▸ Selected extract:
○ ○ ○ ○ ○ ○ ○
China’s Complicated Shift

China was long the biggest obstacle for companies wanting to sell globally without animal testing. The country required animal testing on all imported cosmetics, which forced brands to choose between the Chinese market and their cruelty-free status. That changed in May 2021, when China dropped the mandatory animal testing requirement for “ordinary” imported cosmetics, meaning everyday products like shampoo, body lotion, and basic makeup.

The exemption comes with conditions. The product’s safety assessment must fully confirm its safety without animal data, and the manufacturer needs a Good Manufacturing Practice certificate issued by a government authority in their home country. Products making special claims (skin whitening, anti-aging, anti-acne) still require animal testing. So do products intended for children or infants, and any product containing a new cosmetic ingredient that’s been on the market for fewer than three years. Companies flagged for regulatory concern by China’s National Medical Products Administration also lose their exemption.

This means a brand can technically sell basic cosmetics in China without animal testing, but the path is narrow and paperwork-heavy. Many companies still face testing requirements depending on their product range.

What Non-Animal Alternatives Can Actually Do

The reason cosmetic testing bans have moved faster than pharmaceutical ones comes down to science. For topical products, validated non-animal methods already exist for the hazards that matter most: skin irritation, eye irritation, and allergic skin reactions. These tests use lab-grown human skin cells, cell-based assays, and computer modeling to predict how a product will interact with human tissue.

Where alternatives fall short is in testing for systemic effects: what happens when a substance enters the bloodstream, how it affects organs over months or years, whether it causes cancer or harms a developing fetus. These complex, whole-body questions are exactly what drug development needs to answer. Scientists are developing organ-on-a-chip technology, advanced computer simulations, and human tissue models to fill these gaps, but regulatory agencies don’t yet consider them sufficient replacements for most systemic safety questions.

What “Cruelty-Free” Labels Actually Mean

If you’re shopping based on cruelty-free labels, it helps to know what they certify. PETA’s “Global Animal Test-Free” designation means a company and all its suppliers do not conduct, commission, pay for, or allow any animal testing on ingredients, formulations, or finished products anywhere in the world, and have committed to never doing so. Their “Global Animal Test-Free and Vegan” label adds the requirement that the entire product line is free of animal-derived ingredients like honey, beeswax, and carmine.

The Leaping Bunny certification from the Coalition for Consumer Information on Cosmetics uses a similar framework, requiring companies to implement a supplier monitoring system to verify no animal testing occurs at any stage of production. Both programs are voluntary, and neither is regulated by any government. A product without these logos isn’t necessarily tested on animals, and the absence of a logo doesn’t tell you much on its own. But the certifications do represent a verifiable supply-chain commitment that goes beyond what any national ban requires, since the bans only apply within their own borders while these certifications apply globally.

The Bottom Line on What’s Banned and What Isn’t

Cosmetic animal testing is banned in 45 countries covering a significant share of the global market. Pharmaceutical and chemical animal testing remains legal nearly everywhere, though the U.S. has removed its blanket mandate and the EU is working toward a broader phaseout. China has loosened but not eliminated its requirements for imported cosmetics. The global trend is clearly moving away from animal testing, but the pace depends heavily on what’s being tested and whether non-animal alternatives can answer the same safety questions.
○ ○ ○ ○ ○ ○ ○
Items from a dataset:
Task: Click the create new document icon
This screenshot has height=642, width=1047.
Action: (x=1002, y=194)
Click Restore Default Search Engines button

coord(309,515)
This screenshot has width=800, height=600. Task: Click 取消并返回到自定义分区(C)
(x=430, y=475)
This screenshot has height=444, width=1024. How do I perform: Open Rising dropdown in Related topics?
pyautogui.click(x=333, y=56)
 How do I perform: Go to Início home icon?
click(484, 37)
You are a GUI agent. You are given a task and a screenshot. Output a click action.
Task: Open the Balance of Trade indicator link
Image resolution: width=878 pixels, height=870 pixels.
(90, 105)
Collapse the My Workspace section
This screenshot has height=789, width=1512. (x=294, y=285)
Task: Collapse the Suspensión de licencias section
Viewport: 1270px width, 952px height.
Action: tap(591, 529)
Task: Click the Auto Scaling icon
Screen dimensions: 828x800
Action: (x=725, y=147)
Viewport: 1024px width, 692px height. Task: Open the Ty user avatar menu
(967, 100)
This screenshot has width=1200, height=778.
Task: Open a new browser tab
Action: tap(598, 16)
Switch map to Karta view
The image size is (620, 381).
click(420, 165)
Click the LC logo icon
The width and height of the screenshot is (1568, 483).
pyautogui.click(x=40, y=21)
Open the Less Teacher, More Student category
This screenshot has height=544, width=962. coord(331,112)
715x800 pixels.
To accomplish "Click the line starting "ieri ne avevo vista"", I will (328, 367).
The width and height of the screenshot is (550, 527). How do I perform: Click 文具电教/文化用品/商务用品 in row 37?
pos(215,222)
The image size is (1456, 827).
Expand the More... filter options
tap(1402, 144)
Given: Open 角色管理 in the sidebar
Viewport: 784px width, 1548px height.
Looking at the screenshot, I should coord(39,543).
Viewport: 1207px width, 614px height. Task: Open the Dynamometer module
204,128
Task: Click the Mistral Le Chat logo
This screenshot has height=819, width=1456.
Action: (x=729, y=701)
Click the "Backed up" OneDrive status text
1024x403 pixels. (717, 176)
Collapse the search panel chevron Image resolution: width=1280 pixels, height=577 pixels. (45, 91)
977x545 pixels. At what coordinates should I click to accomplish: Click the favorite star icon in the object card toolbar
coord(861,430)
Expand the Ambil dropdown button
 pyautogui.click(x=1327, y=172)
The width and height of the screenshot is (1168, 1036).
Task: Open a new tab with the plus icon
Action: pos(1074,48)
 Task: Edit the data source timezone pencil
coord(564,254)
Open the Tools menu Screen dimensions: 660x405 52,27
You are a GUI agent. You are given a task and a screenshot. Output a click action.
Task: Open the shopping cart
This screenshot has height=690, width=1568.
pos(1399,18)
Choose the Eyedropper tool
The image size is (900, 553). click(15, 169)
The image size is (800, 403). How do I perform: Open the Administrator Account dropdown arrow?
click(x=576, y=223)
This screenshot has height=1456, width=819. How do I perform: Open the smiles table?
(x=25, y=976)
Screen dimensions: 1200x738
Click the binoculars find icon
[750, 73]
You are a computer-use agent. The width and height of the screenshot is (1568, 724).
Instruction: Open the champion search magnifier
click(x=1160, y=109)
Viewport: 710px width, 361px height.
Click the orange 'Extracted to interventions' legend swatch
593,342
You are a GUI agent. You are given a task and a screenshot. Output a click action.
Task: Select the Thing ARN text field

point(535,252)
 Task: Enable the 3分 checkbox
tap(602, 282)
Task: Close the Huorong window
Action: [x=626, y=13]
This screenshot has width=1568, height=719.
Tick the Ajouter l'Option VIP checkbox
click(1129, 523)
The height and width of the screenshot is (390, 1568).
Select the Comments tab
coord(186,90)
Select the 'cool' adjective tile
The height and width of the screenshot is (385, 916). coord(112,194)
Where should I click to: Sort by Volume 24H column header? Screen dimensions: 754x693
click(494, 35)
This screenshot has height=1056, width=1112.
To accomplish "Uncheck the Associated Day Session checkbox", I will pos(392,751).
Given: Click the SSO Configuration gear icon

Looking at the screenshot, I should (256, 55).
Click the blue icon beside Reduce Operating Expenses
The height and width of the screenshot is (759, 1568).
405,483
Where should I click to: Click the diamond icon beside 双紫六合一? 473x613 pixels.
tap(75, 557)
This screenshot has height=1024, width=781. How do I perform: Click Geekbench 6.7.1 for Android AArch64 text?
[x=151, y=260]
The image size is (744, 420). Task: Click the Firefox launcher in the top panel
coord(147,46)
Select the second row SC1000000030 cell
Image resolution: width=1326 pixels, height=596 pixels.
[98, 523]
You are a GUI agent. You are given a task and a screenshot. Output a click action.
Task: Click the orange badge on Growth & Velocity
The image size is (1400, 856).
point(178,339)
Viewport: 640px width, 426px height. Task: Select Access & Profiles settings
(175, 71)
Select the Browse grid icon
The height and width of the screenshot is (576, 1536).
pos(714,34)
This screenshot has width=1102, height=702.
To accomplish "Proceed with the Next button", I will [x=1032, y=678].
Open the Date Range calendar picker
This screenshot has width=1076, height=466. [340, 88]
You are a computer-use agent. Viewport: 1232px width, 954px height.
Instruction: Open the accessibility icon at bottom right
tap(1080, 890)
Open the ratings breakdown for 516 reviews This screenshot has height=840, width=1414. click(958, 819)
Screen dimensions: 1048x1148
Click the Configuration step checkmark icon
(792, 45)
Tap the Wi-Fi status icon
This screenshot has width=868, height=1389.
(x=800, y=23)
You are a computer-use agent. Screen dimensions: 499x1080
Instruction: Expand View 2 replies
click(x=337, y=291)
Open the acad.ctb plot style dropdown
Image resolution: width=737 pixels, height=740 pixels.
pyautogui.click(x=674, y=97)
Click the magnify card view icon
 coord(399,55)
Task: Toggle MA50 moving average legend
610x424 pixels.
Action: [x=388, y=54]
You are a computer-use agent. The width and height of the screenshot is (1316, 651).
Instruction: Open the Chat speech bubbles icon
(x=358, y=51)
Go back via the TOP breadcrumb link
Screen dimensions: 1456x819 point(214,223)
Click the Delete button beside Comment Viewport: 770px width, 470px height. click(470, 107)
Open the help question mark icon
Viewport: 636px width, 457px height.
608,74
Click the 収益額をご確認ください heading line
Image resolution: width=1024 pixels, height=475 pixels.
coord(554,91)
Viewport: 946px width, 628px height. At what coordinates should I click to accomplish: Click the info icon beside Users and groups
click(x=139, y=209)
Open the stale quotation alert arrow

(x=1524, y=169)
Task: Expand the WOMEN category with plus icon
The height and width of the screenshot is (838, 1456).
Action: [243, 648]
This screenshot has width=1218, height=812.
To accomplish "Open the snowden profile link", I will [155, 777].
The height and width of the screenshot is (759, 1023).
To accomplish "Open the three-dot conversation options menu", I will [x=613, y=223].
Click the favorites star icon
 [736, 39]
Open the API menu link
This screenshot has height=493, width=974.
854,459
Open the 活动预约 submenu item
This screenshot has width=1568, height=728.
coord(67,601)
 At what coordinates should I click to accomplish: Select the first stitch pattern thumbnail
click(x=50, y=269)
○ ○ ○ ○ ○ ○ ○
▸ Complete the following:
[A] Rewrite the paragraph of the article on animal testing that begins "The exemption comes with conditions" as a short list that keeps its main facts.
[B] Repeat everything in the article on animal testing from "China was long" down to "and basic makeup.", word for word.
These lines have no connection to the article on animal testing.

▸ Answers to the tasks:
[A]
- An imported ordinary cosmetic is exempt only if its safety assessment fully confirms its safety without animal data.
- The manufacturer must also hold a Good Manufacturing Practice certificate from a government authority in its home country.
- Animal testing is still required for products with special claims such as skin whitening, anti-aging or anti-acne.
- It is also still required for products meant for children or infants.
- Products containing a new cosmetic ingredient that has been on the market for fewer than three years still need animal testing too.
- Companies flagged for regulatory concern by China's National Medical Products Administration lose the exemption.

[B]
China was long the biggest obstacle for companies wanting to sell globally without animal testing. The country required animal testing on all imported cosmetics, which forced brands to choose between the Chinese market and their cruelty-free status. That changed in May 2021, when China dropped the mandatory animal testing requirement for “ordinary” imported cosmetics, meaning everyday products like shampoo, body lotion, and basic makeup.